Fils de fermiers allemands, Gunther Frazentich cultive dès le plus jeune âge une passion pour le dessin. Dans son milieu terrien, c'est une activité mal vue. Il a vingt ans quand il est enrôlé de forcé pour la construction du camp de Ravensbrück. “Le pont aux corbeaux”, une dénomination déjà sinistre en soi. Quand débute le peuplement du camp, il passe au rang de gardien, parmi les autres kapos. Si ces convois de femmes qui arrivent expriment une grande détresse, il doit s'endurcir afin de dessiner ce dont il est témoin. Brimades et horreurs "médicales" se succèdent bientôt. Ce qui le perturbe n'est pas tant de la lâcheté, c'est l'impossibilité d'intervenir. Gunther n'est pas soldat, à peine gardien, mais son talent retient l'attention des autorités du camp. Il en devient l'illustrateur officiel.
Tellement de monstruosité autour de lui ! Telle cette chambre à gaz mobile, aménagé dans un faux camion-ambulance. À la morgue, c'est avec cynisme que les autopsies se font, au prétexte de la science. L'infirmerie n'est pas réellement un endroit destiné à soigner les malades, c'est déjà “l'antichambre de l'Enfer”. À Ravensbrück, le camp des femmes, tout est bon pour les charcuter, les abaisser, leur infliger des punitions. Il n'est pas rare que les pneumonies entraînent des décès rapides. Montrer de la compassion face au terrible sort des prisonnières comporte des risques. Gunther est encore témoin de la prostitution, qui est censée assouplir la situation de certaines. Et du travail forcé à l'usine Siemens, située non loin du camp. De l'arrivée massive d'enfants prisonniers, également.

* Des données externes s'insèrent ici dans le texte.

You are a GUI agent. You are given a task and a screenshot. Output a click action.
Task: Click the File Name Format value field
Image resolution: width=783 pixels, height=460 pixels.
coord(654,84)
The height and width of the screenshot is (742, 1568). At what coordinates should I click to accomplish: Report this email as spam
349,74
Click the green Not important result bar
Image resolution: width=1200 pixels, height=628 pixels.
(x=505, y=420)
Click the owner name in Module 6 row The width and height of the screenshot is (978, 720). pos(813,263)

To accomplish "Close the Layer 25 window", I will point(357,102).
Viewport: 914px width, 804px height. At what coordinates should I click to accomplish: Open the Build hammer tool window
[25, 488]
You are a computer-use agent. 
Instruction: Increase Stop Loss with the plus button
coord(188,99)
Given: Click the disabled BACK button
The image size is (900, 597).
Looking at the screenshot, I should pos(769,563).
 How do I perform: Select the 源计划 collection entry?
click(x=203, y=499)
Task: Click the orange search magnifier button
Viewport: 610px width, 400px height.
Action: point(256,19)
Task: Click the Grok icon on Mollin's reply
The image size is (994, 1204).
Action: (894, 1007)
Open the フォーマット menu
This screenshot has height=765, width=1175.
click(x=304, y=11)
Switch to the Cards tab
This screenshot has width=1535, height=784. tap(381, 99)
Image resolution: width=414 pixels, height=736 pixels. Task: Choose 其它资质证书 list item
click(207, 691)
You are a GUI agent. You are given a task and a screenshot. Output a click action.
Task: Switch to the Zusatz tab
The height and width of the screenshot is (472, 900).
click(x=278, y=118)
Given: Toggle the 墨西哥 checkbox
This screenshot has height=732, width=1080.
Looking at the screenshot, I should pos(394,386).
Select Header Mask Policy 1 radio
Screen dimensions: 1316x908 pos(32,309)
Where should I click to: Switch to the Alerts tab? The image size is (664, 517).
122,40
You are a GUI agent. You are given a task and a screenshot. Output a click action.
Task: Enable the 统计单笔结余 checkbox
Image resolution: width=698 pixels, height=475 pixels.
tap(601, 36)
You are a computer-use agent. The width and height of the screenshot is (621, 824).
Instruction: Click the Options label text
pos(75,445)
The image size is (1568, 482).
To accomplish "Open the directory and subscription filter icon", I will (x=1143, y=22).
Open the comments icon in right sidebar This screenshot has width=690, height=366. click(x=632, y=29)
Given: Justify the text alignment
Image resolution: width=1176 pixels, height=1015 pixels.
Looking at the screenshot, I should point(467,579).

Gunther dessine, gardant ses dessins les plus expressifs de la dureté, les cachant d'abord auprès de lui, puis trouvant un endroit pour dissimuler la caisse remplie de croquis. Il lui arrive, grâce à sa relative liberté au camp, de servir de contact entre des prisonnières. Un jour, alors qu'arrive un énième convoi, c'est le coup de foudre pour Gunther. Edna est une jeune Juive française. Il s'arrange pour qu'elle soit quelque peu protégée dans un atelier. Il s'agit là, évidemment, d'un amour impossible. Néanmoins, ils parviennent à se rencontrer ponctuellement. Gunther se veut aussi prudent que possible.
Un jour, le voilà obligé de dessiner le portrait d'Himmler, dont le médecin personnel est un des chefs de ce camp. Il n'est pas sans remarquer que l'extermination est de plus en plus intensive. Sans doute Gunther a-t-il pris trop de libertés aux yeux de la hiérarchie, car il est bientôt sanctionné. En ce début 1945, il assiste à de nouvelles horreurs, comme la stérilisation de fillettes tziganes. La libération du camp de Ravensbrück n'est une priorité ni pour les Russes, ni pour les Alliés, qui visent Berlin. Les SS sont nerveux, les fours crématoires fonctionnent à plein régime. Est-il encore possible de survivre ?…
D'abord, soyons précis quant au vocabulaire. Ce n'est pas d'un camp de prisonniers, ni “de concentration”, mais d'un camp d'extermination, dont il convient de parler au sujet de Ravenbrück. Qui plus est, le but affiché consistait à supprimer les plus faibles, les femmes et les enfants. Appartenant à des minorités religieuses (Juives) ou ethniques (Tziganes), de préférence. Se livrer à de prétendues expériences médicales sur des personnes non-aryennes, c'était les destiner à une mort aussi certaine que pour celles envoyées dans les chambres à gaz et autres crématoriums. Au nom d'idéaux de supériorité, de théories raciales ou nationalistes, c'est toujours la barbarie que l'on veut imposer. Désigner l'adversaire fautif, l'accabler puis le détruire, le processus dictatorial est encore habituel.
Gunther, le héros sans héroïsme de ce roman, n'a pas l'esprit guerrier. Il n'est pas animé par la haine cultivée par les nazis. Face à leur organisation implacable, que pourrait-il faire d'autre que de témoigner par le dessin ? Même montrer un brin de pitié semblerait suspect. Toutefois, il ne peut se borner à survoler froidement cette dramatique période. Le personnage est profondément humain, alors que l'ambiance autour nie toute humanité. C'est ce que nous décrit cette histoire, de la construction à la libération de Ravensbrück. Les chapitres sont courts, comme autant de scènes dont Gunther ferait le croquis. Une singulière relation amoureuse tente d'illuminer le récit. Sans doute a-t-on déjà beaucoup écrit, documentaire ou fiction, sur les camps nazis. Néanmoins, ce genre de romans permet de continuer à illustrer les plus sombres réalités de la haine, érigée en dogme. Il est trop facile d'oublier, de fermer les yeux sur le passé.